## [What you are asked to do]
In the lines below, change "GUI agent" to "desktop agent" and keep everything else the same. Leave the pictures out of your answer.

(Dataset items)
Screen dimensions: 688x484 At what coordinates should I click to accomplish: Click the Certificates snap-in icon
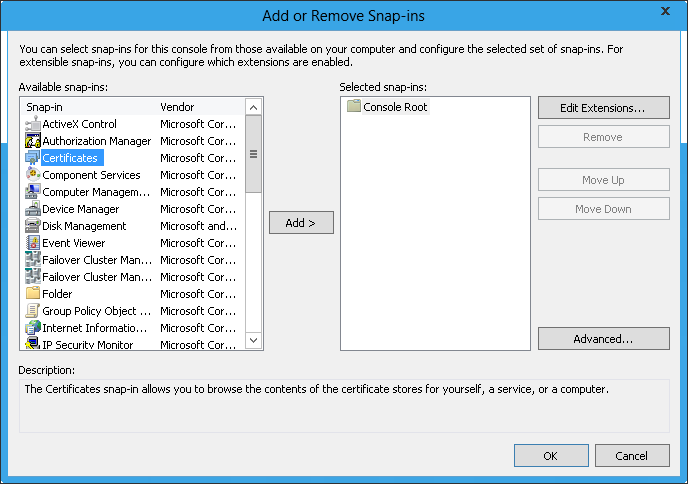pos(33,158)
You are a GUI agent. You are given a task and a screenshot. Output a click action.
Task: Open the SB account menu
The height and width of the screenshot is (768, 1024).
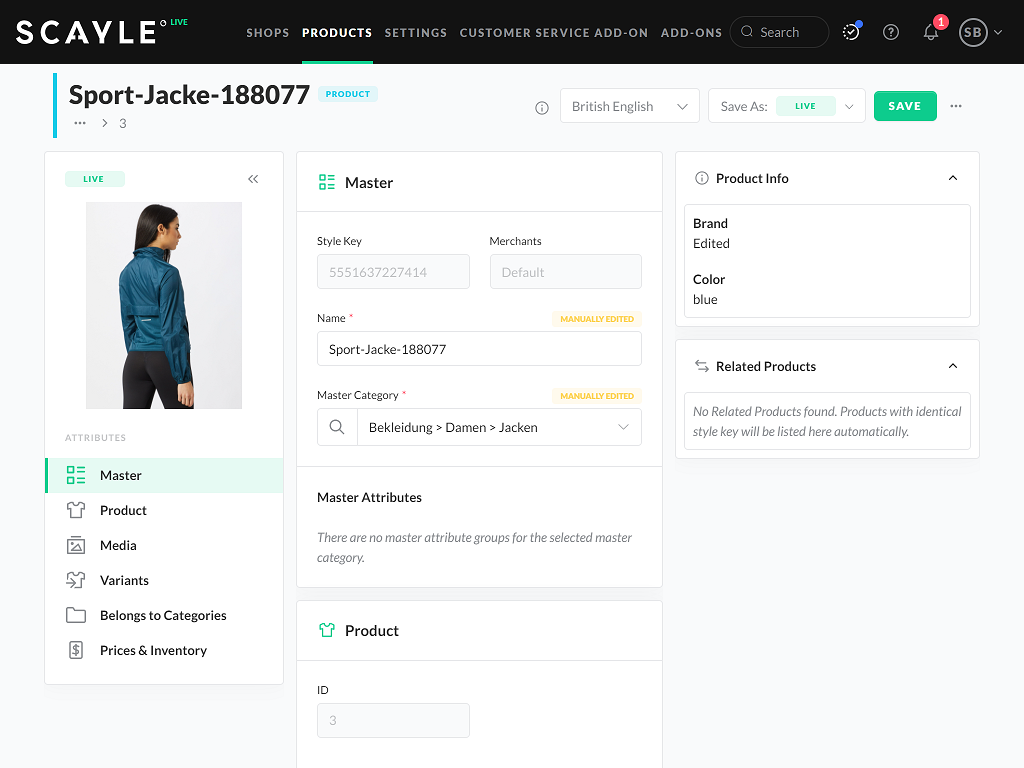pos(979,32)
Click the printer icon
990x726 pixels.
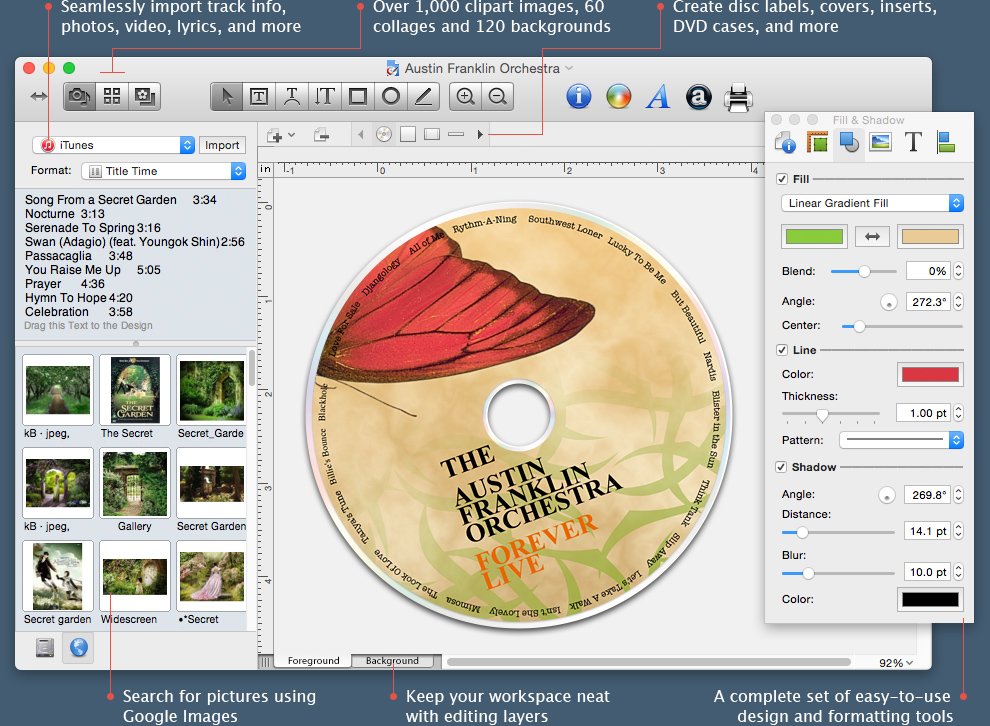click(x=737, y=97)
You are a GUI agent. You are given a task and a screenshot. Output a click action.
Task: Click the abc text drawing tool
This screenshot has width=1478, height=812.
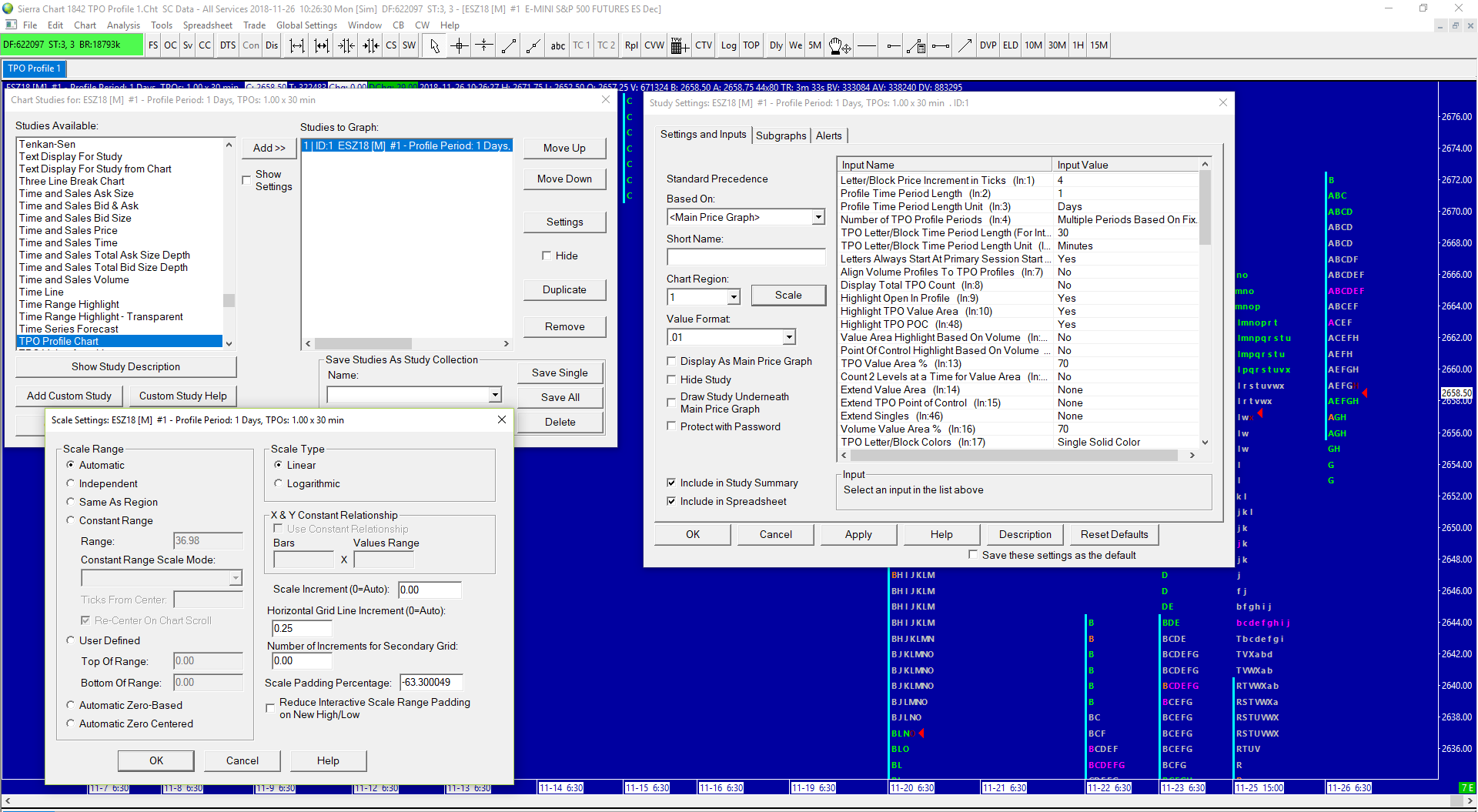pos(558,45)
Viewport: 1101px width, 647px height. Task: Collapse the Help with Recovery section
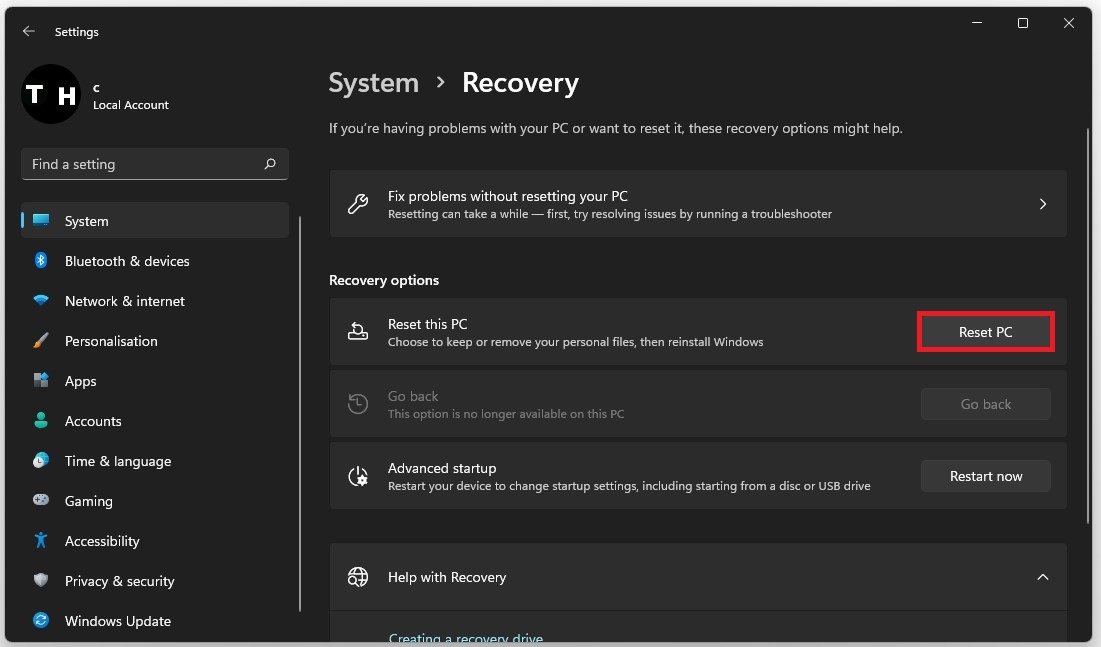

## [Full solution]
Screen dimensions: 688x484 At what coordinates should I click to accomplish: Click the Certificates snap-in icon
pos(33,158)
You are a desktop agent. You are given a task and a screenshot. Output a click action.
Task: Open the SB account menu
The height and width of the screenshot is (768, 1024).
pos(979,32)
Click the printer icon
990x726 pixels.
click(x=737, y=97)
You are a desktop agent. You are given a task and a screenshot. Output a click action.
Task: Click the abc text drawing tool
This screenshot has width=1478, height=812.
pos(558,45)
Viewport: 1101px width, 647px height. Task: Collapse the Help with Recovery section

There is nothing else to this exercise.